Last week, I mentioned some foods that may be helpful in the flu fight. Of course, eating these foods isn’t a guarantee that you won’t get sick. And besides getting your flu shot, regular hand washing, covering your mouth when you cough and sneeze, and limiting your contact with sick people are also part of the fight against the flu. But back to foods. What’s in your kitchen that might be helpful?
Garlic. Sure, it’s great at warding off vampires, but garlic may actually ward off the flu and the common cold. A compound in garlic called allicin, which is an antioxidant, can reduce the risk of getting a cold by about 50% and may also fight the flu virus. Allicin is also a good decongestant. Try a garlic tea by steeping a chopped garlic clove in boiling water for several minutes. Let it cool, but drink it while it’s warm. Drink one cup every day.

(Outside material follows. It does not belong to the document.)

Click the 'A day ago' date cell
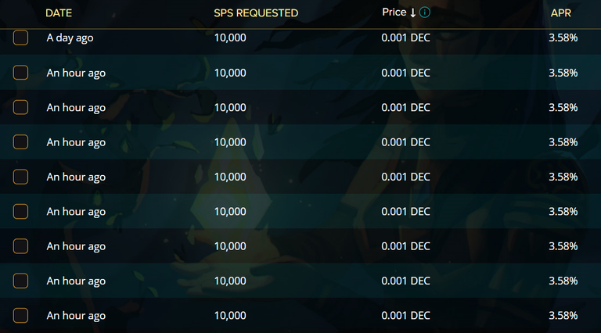601x333 pixels. click(70, 38)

Sweet potatoes. Fall is the perfect time to enjoy these orange beauties. Sweet potatoes are packed with a lot of good things. They’re particularly high in vitamin A (in the form of beta carotene) and have a decent amount of vitamin C, as well. Both of these vitamins are antioxidants, so right there you have two protectors. And besides their antioxidant role, vitamins A and C are needed to keep your immune system in working order, helping to make white blood cells that fight off bacteria and viruses (including the flu virus). Vitamin A also keeps your skin and mucous membranes healthy, both of which serve as barriers to bacteria and viruses. Sweet potatoes are delicious when eaten baked, but try cutting them into French fry-shaped sticks and make healthy oven fries. Or cut them into cubes and add to your favorite soup or stew recipe.

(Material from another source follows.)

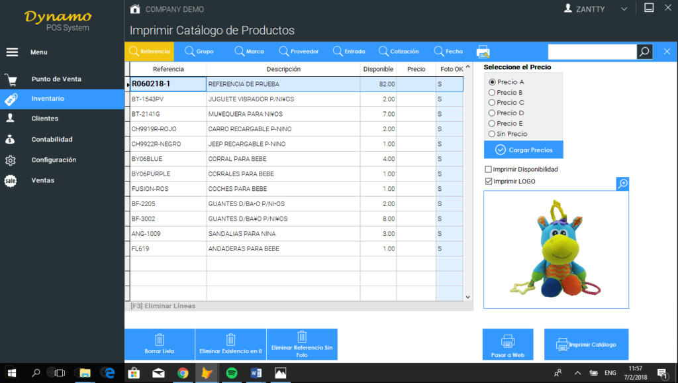The width and height of the screenshot is (678, 383).
Task: Click the home icon beside COMPANY DEMO
Action: pyautogui.click(x=135, y=9)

Green tea. Is there anything that green tea doesn’t do? It seems that green tea has been practically touted as a miracle beverage; it’s linked to lowering the risk for heart disease, cancer, and diabetes. Can it also protect you against the flu? Studies hint that both green and white tea (which have more flavonoids than black tea) have antiviral properties. The catechins in the tea appear to inhibit flu virus replication (in plain English, this means that the virus can’t make copies of itself, which is a good thing!). It’s hard to say how much green tea you’d have to drink, but it certainly wouldn’t hurt to drink a couple of cups each day.
Yogurt. Don’t take this the wrong way, but yogurt is teeming with bacteria. This sounds awful, but the truth is that the bacteria in yogurt are actually really good for us. Called probiotics, yogurt bacteria are thought to be helpful for a whole host of health reasons, including warding off the flu and cold viruses. How this works isn’t exactly known, but researchers think that the probiotics may somehow stimulate the immune system into doing a better job of defending us against harmful viruses. Try to eat a cup of nonfat or low-fat yogurt (preferably unsweetened) every day. Look for yogurts that say “live and active cultures” on the container.

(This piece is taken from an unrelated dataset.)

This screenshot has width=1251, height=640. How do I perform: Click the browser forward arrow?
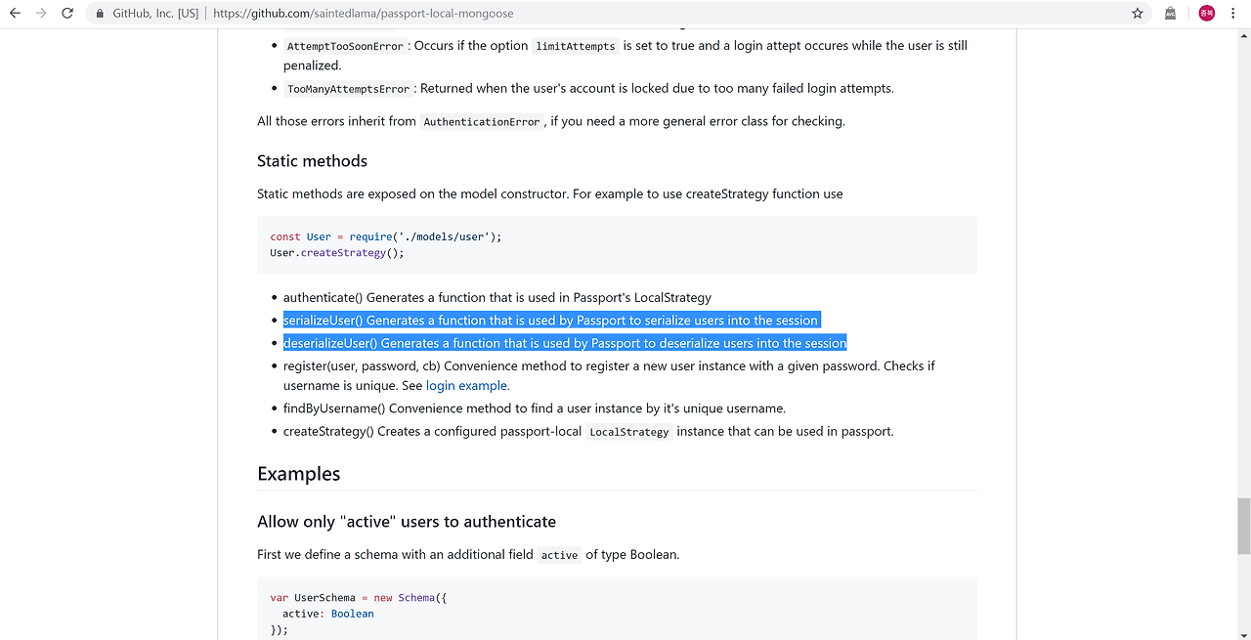click(41, 14)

Beef…and other foods. What? Can this be true? Beef fights the flu? Well, in part, beef may help. Beef contains zinc, a mineral that, among other things, keeps our immune system healthy. We have to consume sources of zinc every day because our bodies don’t store it very well. Adults need between 8 and 11 milligrams of zinc each day; beef just so happens to be a great source of zinc, with 3 ounces providing almost 9 milligrams. But don’t be fooled into thinking that this is an excuse to chow down on a 12-ounce prime rib every night. Choose lean cuts of beef and watch those portions. If you’re not a beef-eater, you can get zinc from oysters, crab, chicken, pork tenderloin, and fortified cereals. Chances are, too, that your multivitamin/mineral contains zinc, so no need to overdo it. Zinc toxicity is no fun and can be quite serious.
Remember, eating a variety of foods can help you stay healthy year round. Also, besides eating healthfully, take care of yourself. Get rest, don’t smoke, and get plenty of physical activity. If you get the flu and run a high fever, start spilling ketones, have high or low blood glucose that doesn’t resolve, or have trouble breathing, call your health-care provider for further guidance.